TASK ITEM
Copy each line below exactly.

Stored items

^^^^^^^^^^^^^^^^

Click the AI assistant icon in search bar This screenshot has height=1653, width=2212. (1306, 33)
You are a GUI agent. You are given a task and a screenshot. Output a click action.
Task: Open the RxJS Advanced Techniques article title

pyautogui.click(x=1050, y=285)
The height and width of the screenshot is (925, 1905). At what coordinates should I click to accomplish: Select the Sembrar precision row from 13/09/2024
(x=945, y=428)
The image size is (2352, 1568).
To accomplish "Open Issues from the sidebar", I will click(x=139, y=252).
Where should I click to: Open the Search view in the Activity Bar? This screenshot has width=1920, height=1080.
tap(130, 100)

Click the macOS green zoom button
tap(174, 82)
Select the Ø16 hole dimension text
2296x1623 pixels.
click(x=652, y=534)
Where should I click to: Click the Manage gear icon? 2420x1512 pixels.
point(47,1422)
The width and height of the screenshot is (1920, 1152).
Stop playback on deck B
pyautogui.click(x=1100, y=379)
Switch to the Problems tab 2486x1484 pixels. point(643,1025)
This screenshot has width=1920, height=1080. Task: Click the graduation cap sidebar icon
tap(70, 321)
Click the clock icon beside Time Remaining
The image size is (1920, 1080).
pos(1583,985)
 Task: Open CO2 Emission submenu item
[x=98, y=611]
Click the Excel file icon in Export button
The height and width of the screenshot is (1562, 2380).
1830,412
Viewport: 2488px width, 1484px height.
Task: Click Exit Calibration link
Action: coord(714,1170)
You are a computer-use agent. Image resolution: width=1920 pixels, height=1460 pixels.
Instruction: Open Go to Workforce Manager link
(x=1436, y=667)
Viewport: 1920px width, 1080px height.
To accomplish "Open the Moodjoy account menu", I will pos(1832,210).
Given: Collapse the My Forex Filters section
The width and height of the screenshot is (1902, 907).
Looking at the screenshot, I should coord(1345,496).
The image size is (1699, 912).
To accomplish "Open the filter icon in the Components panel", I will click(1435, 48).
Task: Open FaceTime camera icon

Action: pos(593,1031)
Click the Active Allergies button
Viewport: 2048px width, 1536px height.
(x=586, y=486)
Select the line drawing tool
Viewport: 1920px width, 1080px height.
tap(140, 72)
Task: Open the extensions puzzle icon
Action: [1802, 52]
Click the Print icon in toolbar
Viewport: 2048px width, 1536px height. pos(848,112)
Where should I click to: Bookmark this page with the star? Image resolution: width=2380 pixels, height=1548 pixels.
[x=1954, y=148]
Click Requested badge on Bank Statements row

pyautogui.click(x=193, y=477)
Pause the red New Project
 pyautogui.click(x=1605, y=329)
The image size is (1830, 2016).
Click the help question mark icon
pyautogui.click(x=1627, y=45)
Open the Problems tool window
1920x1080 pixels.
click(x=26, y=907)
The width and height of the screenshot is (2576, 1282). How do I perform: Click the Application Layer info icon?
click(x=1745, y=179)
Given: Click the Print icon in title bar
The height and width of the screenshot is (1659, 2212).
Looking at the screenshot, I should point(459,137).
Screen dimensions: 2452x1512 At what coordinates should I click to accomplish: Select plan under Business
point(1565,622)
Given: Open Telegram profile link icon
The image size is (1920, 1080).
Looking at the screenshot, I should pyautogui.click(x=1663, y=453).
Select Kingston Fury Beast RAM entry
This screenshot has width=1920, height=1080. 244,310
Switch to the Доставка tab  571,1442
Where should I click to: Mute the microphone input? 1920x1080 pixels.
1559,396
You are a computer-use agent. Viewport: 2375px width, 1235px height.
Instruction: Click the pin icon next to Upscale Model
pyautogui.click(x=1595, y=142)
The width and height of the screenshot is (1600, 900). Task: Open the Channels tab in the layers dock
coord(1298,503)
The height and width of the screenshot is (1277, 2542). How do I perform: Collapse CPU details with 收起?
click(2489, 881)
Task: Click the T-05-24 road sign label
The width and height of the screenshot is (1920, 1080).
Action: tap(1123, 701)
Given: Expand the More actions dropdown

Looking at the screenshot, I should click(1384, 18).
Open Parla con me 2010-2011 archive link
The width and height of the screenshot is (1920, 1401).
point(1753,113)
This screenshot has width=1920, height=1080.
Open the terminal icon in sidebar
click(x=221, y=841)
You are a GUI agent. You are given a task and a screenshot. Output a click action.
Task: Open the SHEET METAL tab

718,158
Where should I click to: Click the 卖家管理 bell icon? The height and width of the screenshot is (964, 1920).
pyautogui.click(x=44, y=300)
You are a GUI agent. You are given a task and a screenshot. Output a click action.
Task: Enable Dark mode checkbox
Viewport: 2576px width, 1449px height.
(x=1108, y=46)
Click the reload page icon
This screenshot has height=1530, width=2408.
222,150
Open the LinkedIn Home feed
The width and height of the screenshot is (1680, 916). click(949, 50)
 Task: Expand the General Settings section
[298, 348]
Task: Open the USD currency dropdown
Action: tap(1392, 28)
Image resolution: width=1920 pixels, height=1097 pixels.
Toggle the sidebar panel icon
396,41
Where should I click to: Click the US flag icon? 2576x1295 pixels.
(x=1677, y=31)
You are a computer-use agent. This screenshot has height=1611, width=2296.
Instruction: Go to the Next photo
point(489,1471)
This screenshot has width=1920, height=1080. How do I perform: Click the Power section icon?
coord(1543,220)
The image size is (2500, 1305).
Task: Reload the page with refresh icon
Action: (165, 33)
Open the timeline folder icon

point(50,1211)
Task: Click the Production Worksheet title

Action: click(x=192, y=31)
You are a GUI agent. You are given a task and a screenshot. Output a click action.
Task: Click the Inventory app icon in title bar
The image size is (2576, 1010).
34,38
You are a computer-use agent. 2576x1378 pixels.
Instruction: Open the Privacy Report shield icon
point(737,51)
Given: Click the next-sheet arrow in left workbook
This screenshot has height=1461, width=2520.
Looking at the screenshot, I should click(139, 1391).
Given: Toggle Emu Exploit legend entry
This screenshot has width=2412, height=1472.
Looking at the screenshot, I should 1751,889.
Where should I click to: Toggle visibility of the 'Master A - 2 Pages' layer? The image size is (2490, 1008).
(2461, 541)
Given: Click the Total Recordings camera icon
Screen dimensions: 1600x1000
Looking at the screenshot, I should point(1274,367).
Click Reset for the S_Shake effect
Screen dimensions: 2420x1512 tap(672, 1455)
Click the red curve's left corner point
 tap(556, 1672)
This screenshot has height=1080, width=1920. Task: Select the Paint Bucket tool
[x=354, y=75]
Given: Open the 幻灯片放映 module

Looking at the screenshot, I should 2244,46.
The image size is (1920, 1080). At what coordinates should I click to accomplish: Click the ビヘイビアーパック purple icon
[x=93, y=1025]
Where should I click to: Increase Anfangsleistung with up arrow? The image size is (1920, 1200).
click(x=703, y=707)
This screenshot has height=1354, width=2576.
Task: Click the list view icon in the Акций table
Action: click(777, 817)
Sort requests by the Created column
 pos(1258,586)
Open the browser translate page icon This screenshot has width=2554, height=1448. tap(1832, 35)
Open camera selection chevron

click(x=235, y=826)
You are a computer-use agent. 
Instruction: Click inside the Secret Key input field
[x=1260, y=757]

^^^^^^^^^^^^^^^^

RESULT
Click the AI assistant icon in search bar This screenshot has height=1653, width=2212. (1306, 33)
You are a GUI agent. You are given a task and a screenshot. Output a click action.
Task: Open the RxJS Advanced Techniques article title

pyautogui.click(x=1050, y=285)
The height and width of the screenshot is (925, 1905). At what coordinates should I click to accomplish: Select the Sembrar precision row from 13/09/2024
(x=945, y=428)
The image size is (2352, 1568).
To accomplish "Open Issues from the sidebar", I will click(x=139, y=252).
Where should I click to: Open the Search view in the Activity Bar? This screenshot has width=1920, height=1080.
tap(130, 100)

Click the macOS green zoom button
tap(174, 82)
Select the Ø16 hole dimension text
2296x1623 pixels.
click(x=652, y=534)
Where should I click to: Click the Manage gear icon? 2420x1512 pixels.
point(47,1422)
The width and height of the screenshot is (1920, 1152).
Stop playback on deck B
pyautogui.click(x=1100, y=379)
Switch to the Problems tab 2486x1484 pixels. point(643,1025)
This screenshot has width=1920, height=1080. Task: Click the graduation cap sidebar icon
tap(70, 321)
Click the clock icon beside Time Remaining
The image size is (1920, 1080).
pos(1583,985)
 Task: Open CO2 Emission submenu item
[x=98, y=611]
Click the Excel file icon in Export button
The height and width of the screenshot is (1562, 2380).
1830,412
Viewport: 2488px width, 1484px height.
Task: Click Exit Calibration link
Action: coord(714,1170)
You are a computer-use agent. Image resolution: width=1920 pixels, height=1460 pixels.
Instruction: Open Go to Workforce Manager link
(x=1436, y=667)
Viewport: 1920px width, 1080px height.
To accomplish "Open the Moodjoy account menu", I will pos(1832,210).
Given: Collapse the My Forex Filters section
The width and height of the screenshot is (1902, 907).
Looking at the screenshot, I should coord(1345,496).
The image size is (1699, 912).
To accomplish "Open the filter icon in the Components panel", I will click(1435, 48).
Task: Open FaceTime camera icon

Action: pos(593,1031)
Click the Active Allergies button
Viewport: 2048px width, 1536px height.
(x=586, y=486)
Select the line drawing tool
Viewport: 1920px width, 1080px height.
tap(140, 72)
Task: Open the extensions puzzle icon
Action: [1802, 52]
Click the Print icon in toolbar
Viewport: 2048px width, 1536px height. pos(848,112)
Where should I click to: Bookmark this page with the star? Image resolution: width=2380 pixels, height=1548 pixels.
[x=1954, y=148]
Click Requested badge on Bank Statements row

pyautogui.click(x=193, y=477)
Pause the red New Project
 pyautogui.click(x=1605, y=329)
The image size is (1830, 2016).
Click the help question mark icon
pyautogui.click(x=1627, y=45)
Open the Problems tool window
1920x1080 pixels.
click(x=26, y=907)
The width and height of the screenshot is (2576, 1282). How do I perform: Click the Application Layer info icon?
click(x=1745, y=179)
Given: Click the Print icon in title bar
The height and width of the screenshot is (1659, 2212).
Looking at the screenshot, I should point(459,137).
Screen dimensions: 2452x1512 At what coordinates should I click to accomplish: Select plan under Business
point(1565,622)
Given: Open Telegram profile link icon
The image size is (1920, 1080).
Looking at the screenshot, I should pyautogui.click(x=1663, y=453).
Select Kingston Fury Beast RAM entry
This screenshot has width=1920, height=1080. 244,310
Switch to the Доставка tab  571,1442
Where should I click to: Mute the microphone input? 1920x1080 pixels.
1559,396
You are a computer-use agent. Viewport: 2375px width, 1235px height.
Instruction: Click the pin icon next to Upscale Model
pyautogui.click(x=1595, y=142)
The width and height of the screenshot is (1600, 900). Task: Open the Channels tab in the layers dock
coord(1298,503)
The height and width of the screenshot is (1277, 2542). How do I perform: Collapse CPU details with 收起?
click(2489, 881)
Task: Click the T-05-24 road sign label
The width and height of the screenshot is (1920, 1080).
Action: tap(1123, 701)
Given: Expand the More actions dropdown

Looking at the screenshot, I should click(1384, 18).
Open Parla con me 2010-2011 archive link
The width and height of the screenshot is (1920, 1401).
point(1753,113)
This screenshot has width=1920, height=1080.
Open the terminal icon in sidebar
click(x=221, y=841)
You are a GUI agent. You are given a task and a screenshot. Output a click action.
Task: Open the SHEET METAL tab

718,158
Where should I click to: Click the 卖家管理 bell icon? The height and width of the screenshot is (964, 1920).
pyautogui.click(x=44, y=300)
You are a GUI agent. You are given a task and a screenshot. Output a click action.
Task: Enable Dark mode checkbox
Viewport: 2576px width, 1449px height.
(x=1108, y=46)
Click the reload page icon
This screenshot has height=1530, width=2408.
222,150
Open the LinkedIn Home feed
The width and height of the screenshot is (1680, 916). click(949, 50)
 Task: Expand the General Settings section
[298, 348]
Task: Open the USD currency dropdown
Action: tap(1392, 28)
Image resolution: width=1920 pixels, height=1097 pixels.
Toggle the sidebar panel icon
396,41
Where should I click to: Click the US flag icon? 2576x1295 pixels.
(x=1677, y=31)
You are a computer-use agent. This screenshot has height=1611, width=2296.
Instruction: Go to the Next photo
point(489,1471)
This screenshot has width=1920, height=1080. How do I perform: Click the Power section icon?
coord(1543,220)
The image size is (2500, 1305).
Task: Reload the page with refresh icon
Action: (165, 33)
Open the timeline folder icon

point(50,1211)
Task: Click the Production Worksheet title

Action: click(x=192, y=31)
You are a GUI agent. You are given a task and a screenshot. Output a click action.
Task: Click the Inventory app icon in title bar
The image size is (2576, 1010).
34,38
You are a computer-use agent. 2576x1378 pixels.
Instruction: Open the Privacy Report shield icon
point(737,51)
Given: Click the next-sheet arrow in left workbook
This screenshot has height=1461, width=2520.
Looking at the screenshot, I should click(139, 1391).
Given: Toggle Emu Exploit legend entry
This screenshot has width=2412, height=1472.
Looking at the screenshot, I should 1751,889.
Where should I click to: Toggle visibility of the 'Master A - 2 Pages' layer? The image size is (2490, 1008).
(2461, 541)
Given: Click the Total Recordings camera icon
Screen dimensions: 1600x1000
Looking at the screenshot, I should point(1274,367).
Click Reset for the S_Shake effect
Screen dimensions: 2420x1512 tap(672, 1455)
Click the red curve's left corner point
 tap(556, 1672)
This screenshot has height=1080, width=1920. Task: Select the Paint Bucket tool
[x=354, y=75]
Given: Open the 幻灯片放映 module

Looking at the screenshot, I should 2244,46.
The image size is (1920, 1080). At what coordinates should I click to accomplish: Click the ビヘイビアーパック purple icon
[x=93, y=1025]
Where should I click to: Increase Anfangsleistung with up arrow? The image size is (1920, 1200).
click(x=703, y=707)
This screenshot has height=1354, width=2576.
Task: Click the list view icon in the Акций table
Action: click(777, 817)
Sort requests by the Created column
 pos(1258,586)
Open the browser translate page icon This screenshot has width=2554, height=1448. tap(1832, 35)
Open camera selection chevron

click(x=235, y=826)
You are a computer-use agent. 
Instruction: Click inside the Secret Key input field
[x=1260, y=757]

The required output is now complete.